Demands for Hazardous Substance Management

       In October, the New Zealand EPA has issued the first notice “Hazardous Substance (Importers and Manufacturers Information) Notice 2015” that requires all importers or manufacturers of Chemical products to be notified to them. The new notice demands products that have any chemical composition and are not foods or medicines will need to comply with the notice. This means that all enterprises import or manufacture hazardous substance to apply on all cosmetics, detergents, cleaning agents (including wet wipes), and children's crayons, agrochemicals should register basic information in EPA within 30 days since the first importing or manufacturing date.

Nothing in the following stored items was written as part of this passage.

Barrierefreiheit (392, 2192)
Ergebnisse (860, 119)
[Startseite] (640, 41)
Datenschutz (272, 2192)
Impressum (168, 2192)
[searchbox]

       This requirement does not include personal imports so anyone using the personal import exemption still has no obligation to notify at this time. This comes into force on the 19th of November with a grace period of only 30 days after that date to comply. The EPA will not post the registration document to their web site until the 19th Nov. at which time companies can register their details at no cost. 

       It is a new EPA Notice issued to collect hazardous import and manufacturing information. This is a breakthrough for New Zealand Hazardous substance management, which is the first time to recognize hazardous substance through central database. This is nothing like REACH and only requires all importers and manufacturers to register the fact that they are importing or manufacturing a chemical product, while REACH is applied to all chemicals and demand to submit risk assessments on chemical substance. But next year importer and manufacturer will be required to report volumes but that is the extent of it.